Attention complexity and long-context latency
Self-attention in transformers has quadratic complexity relative to sequence length in the naive implementation. Longer context windows increase both memory use and inference latency. Techniques like grouped query attention (GQA) and sparse attention reduce this overhead, and models such as Llama 3.1 incorporate these optimizations. Even so, inference at 32K tokens is noticeably slower than at 4K tokens on the same hardware.
Practical examples
Code review assistant on a developer laptop
A developer runs a local Ollama instance with Llama 3.1 8B Q4_K_M to review pull requests. The laptop has 16 GB unified memory. Setting num_ctx to 8192 leaves enough headroom for the model weights and OS overhead. The assistant handles files up to roughly 600 lines of code per request without triggering OOM errors.
Document summarization pipeline hitting context limits
A legal tech team builds a pipeline to summarize 50-page contracts. A single-pass approach with a 4096-token context fails silently, truncating the input. They switch to a chunked map-reduce approach: splitting documents into 3000-token segments, summarizing each independently, then combining the summaries. Response quality improves and OOM kills disappear.
RAG system with context budget management
A security analytics team builds a RAG system over threat intelligence reports. Each query retrieves multiple document chunks. Without token counting, the combined prompt occasionally exceeds the 8192-token limit. The team adds a pre-flight token counter that trims retrieved chunks to fit within 6000 tokens, reserving space for the system prompt and generated response.
Agentic pipeline with tool call accumulation
An AI agent running in an autonomous pipeline makes sequential tool calls to query APIs and parse results. After eight tool calls, the accumulated history fills the 8192-token context and the agent starts dropping earlier reasoning steps. The team implements a rolling summary that compresses older turns, keeping the active context under 6000 tokens throughout the run.
Why it matters
- Context window size directly determines what tasks a model can complete in a single inference call, which sets the boundary for what your application can do without chunking or retrieval.
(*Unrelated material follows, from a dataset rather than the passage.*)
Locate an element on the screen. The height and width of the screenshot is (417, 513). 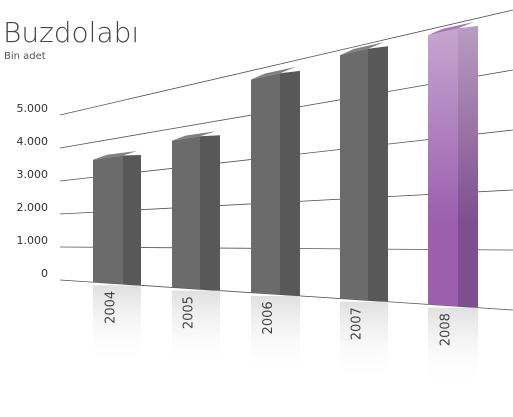
x-tick-label: 2005 is located at coordinates (190, 312).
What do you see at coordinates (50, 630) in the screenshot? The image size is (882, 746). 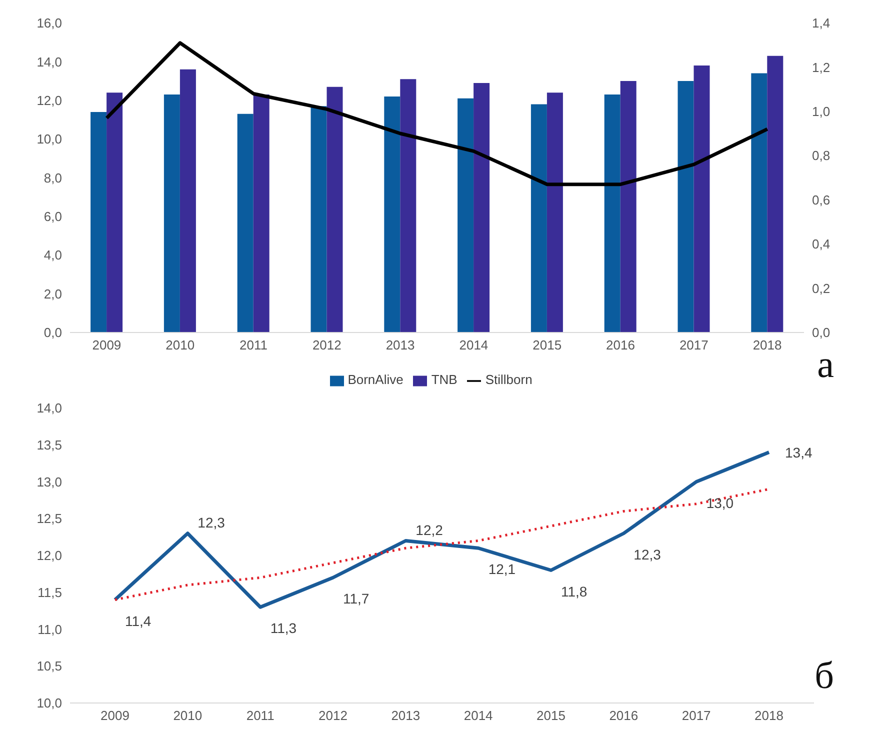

- Mismatched context configuration is one of the most common causes of silent failures in LLM applications, where truncated input produces low-quality output without any visible error.
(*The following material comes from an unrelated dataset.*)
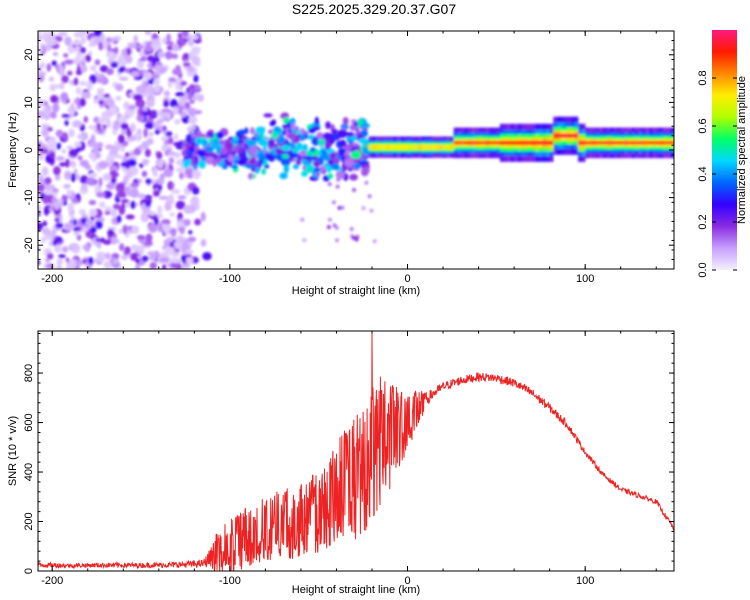 Image resolution: width=750 pixels, height=600 pixels. What do you see at coordinates (13, 451) in the screenshot?
I see `snr-y-label: SNR (10 * v/v)` at bounding box center [13, 451].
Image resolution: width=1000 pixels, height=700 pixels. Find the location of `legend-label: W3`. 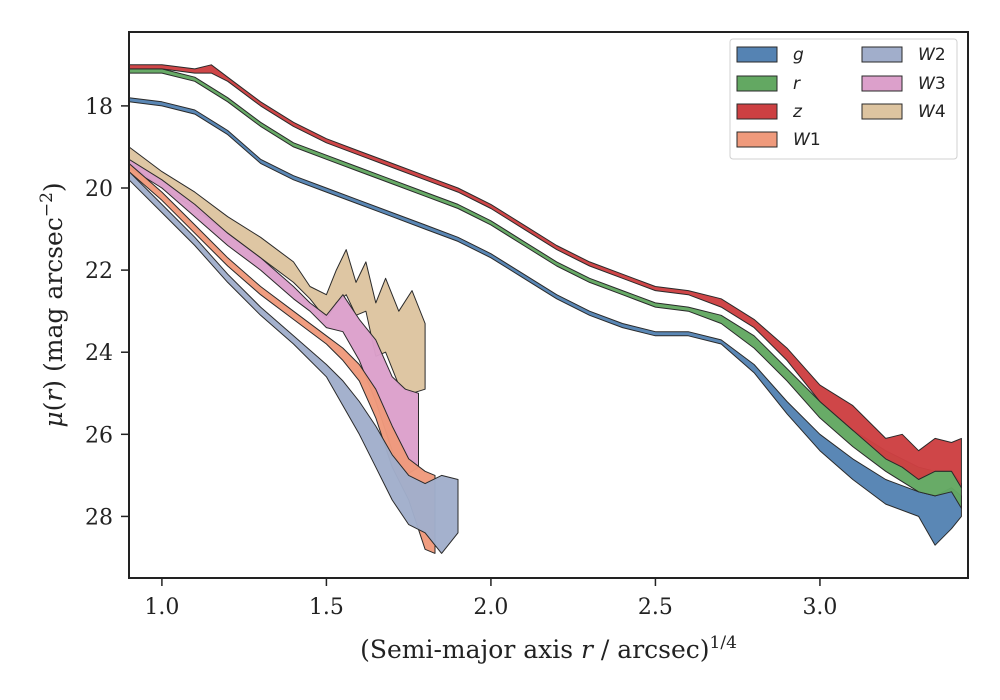

legend-label: W3 is located at coordinates (932, 84).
- KV cache memory scales with context length, so hardware planning and context window sizing must be done together, not independently.
- Agentic and multi-turn systems require explicit context management code because the window fills up predictably as conversations and tool histories grow.
- Exceeding available RAM causes an OOM kill that terminates the process, which in production environments means request failures or container restarts that are hard to diagnose without proper monitoring.
- Choosing the optimal context size is a runtime engineering decision that balances task requirements, hardware constraints, and inference latency, not a default to accept from a model card.